Enam pasangan calon gubernur dan wakil gubernur DKI Jakarta periode 2012-2017 hari ini mulai menentukan nasibnya dari coblosan para pemilih. Mereka semua mau menjadi nomor satu di Ibukota tapi juga harus siap kalah tersisih.
Sindiran, ejekan dan juga penjegalan yang dilakukan ketika kampanye pasangan selama dua pekan harus dilupakan dari ingatan para calon supaya bisa legowo jika kalah dalam pemilihan. Semua pasangan calon juga sudah melakukan deklarasi siap menang dan kalah di hadapan aparat penegak hukum.
Selain pribadi yang mau menang dan siap kalah, para calon juga harus bisa mengendalikan massa pendukungnya untuk melakukan hal yang sama.

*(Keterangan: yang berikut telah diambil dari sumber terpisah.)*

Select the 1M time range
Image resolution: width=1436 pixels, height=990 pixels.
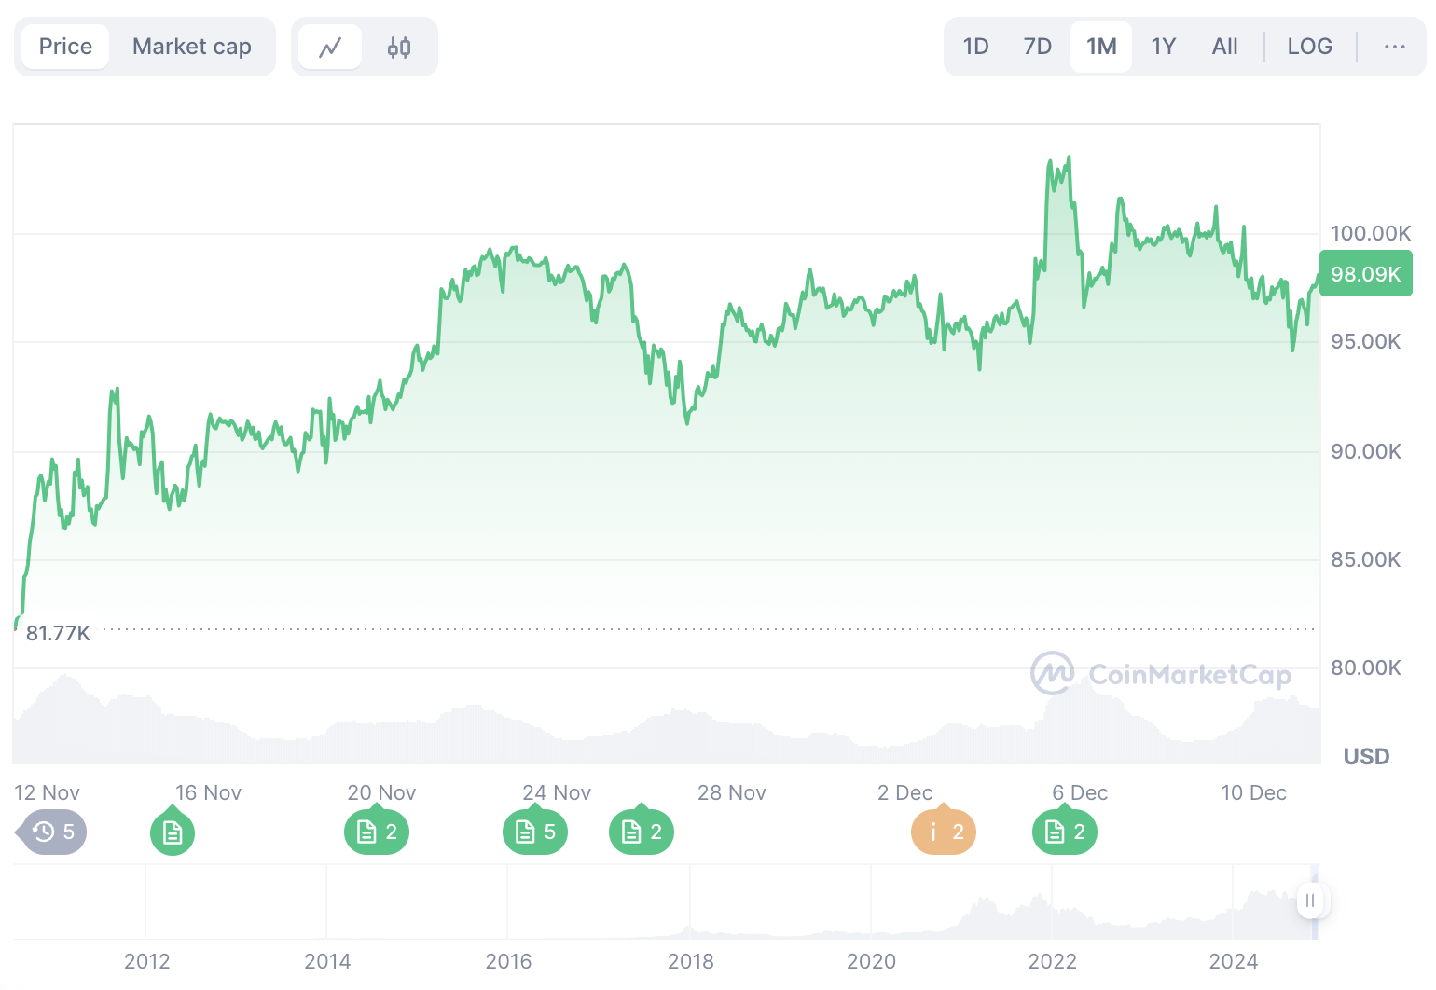coord(1101,47)
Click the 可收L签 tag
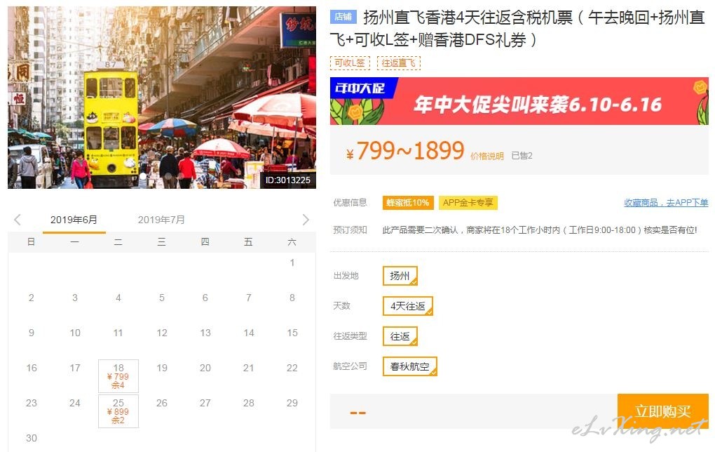The image size is (715, 452). coord(350,62)
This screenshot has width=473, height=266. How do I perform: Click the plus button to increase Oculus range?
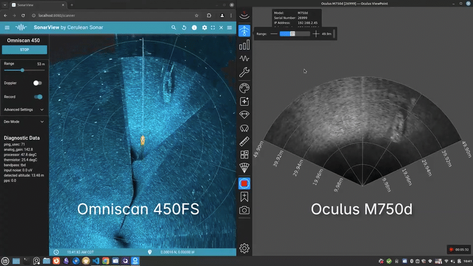click(316, 33)
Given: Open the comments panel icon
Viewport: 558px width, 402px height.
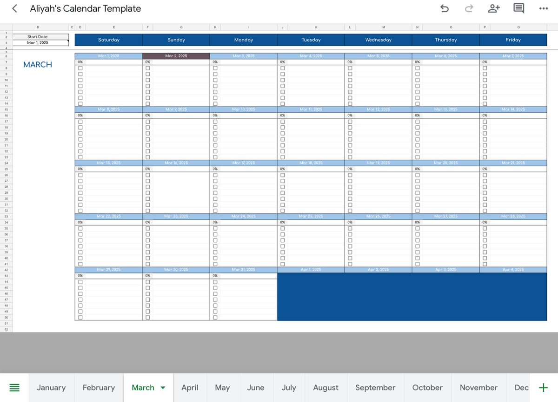Looking at the screenshot, I should [x=519, y=8].

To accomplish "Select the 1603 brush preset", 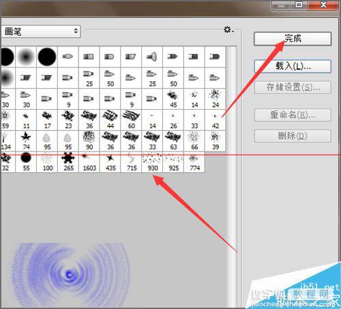I will coord(89,162).
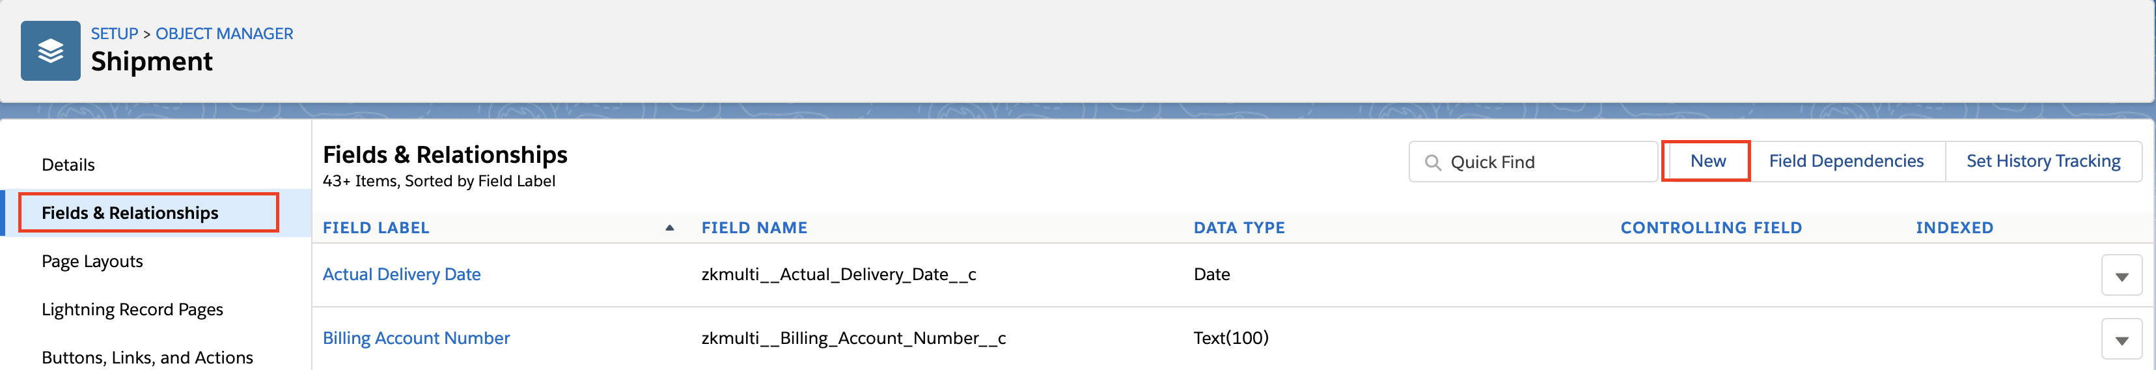Image resolution: width=2156 pixels, height=370 pixels.
Task: Sort by the FIELD NAME column header
Action: tap(754, 228)
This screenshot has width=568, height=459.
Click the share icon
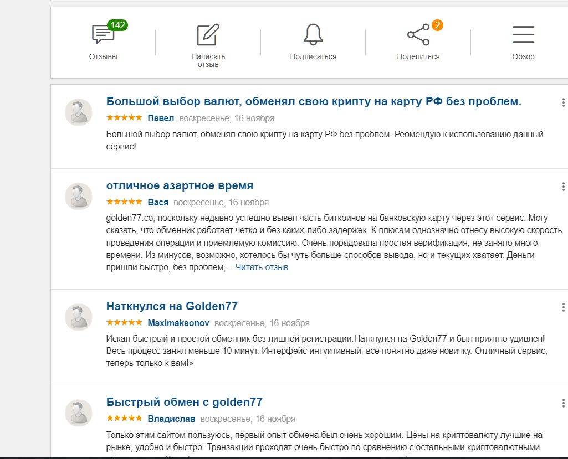click(x=418, y=35)
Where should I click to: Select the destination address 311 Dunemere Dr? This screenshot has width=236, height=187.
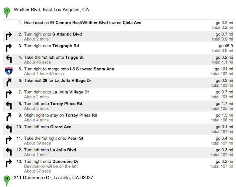(x=53, y=178)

Mau menang dan siap kalah. Tak jarang, gesekan justru terjadi di kalangan bawah pendukung yang bisa jadi menimbulkan pergesekan antarmassa yang cukup besar.
Selain mau menang dan siap kalah, yang terpenting dalam perhelatan pesta demokrasi lima tahunan ini adalah proses pemilihan yang berjalan sesuai aturan tanpa ada pihak yang merasa dicurangi atau diintimidasi. Karena bisa jadi, gara-gara proses pemilihan yang tidak jujur bisa membuat perasaan ikhlas calon berubah menjadi emosional. KPU selaku penyelenggara pemilukada di DKI Jakarta, bisa memberikan proses pemilihan yang diterima semua pasangan calon.

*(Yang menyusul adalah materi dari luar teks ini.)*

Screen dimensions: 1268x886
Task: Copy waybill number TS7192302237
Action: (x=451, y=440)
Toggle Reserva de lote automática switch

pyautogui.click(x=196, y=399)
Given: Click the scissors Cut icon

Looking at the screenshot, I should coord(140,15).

Apalagi Pemilukada DKI Jakarta menjadi contoh bagi pemilukada-pemilukada yang diselenggarakan sejumlah daerah mengingat Jakarta tak hanya sebuah kota besar tapi juga ibukota negara. Terbukti, banyak lembaga yang memantau jalannya pemilihan gubernur seperti Badan Pengawas Pemilu (Bawaslu) dan Komisi II DPR. Selain itu, lembaga-lembaga seperti KPK, Kemenkopolhukam, Komnas HAM dan tentu saja sejumlah LSM.
Hal itu membuktikan, besar harapan penyelenggaraan pesta demokrasi lima tahunan di Ibukota Negara ini berjalan sesuai harapan semua pihak. Mau menang, siap kalah dan berjalan jujur dan adil.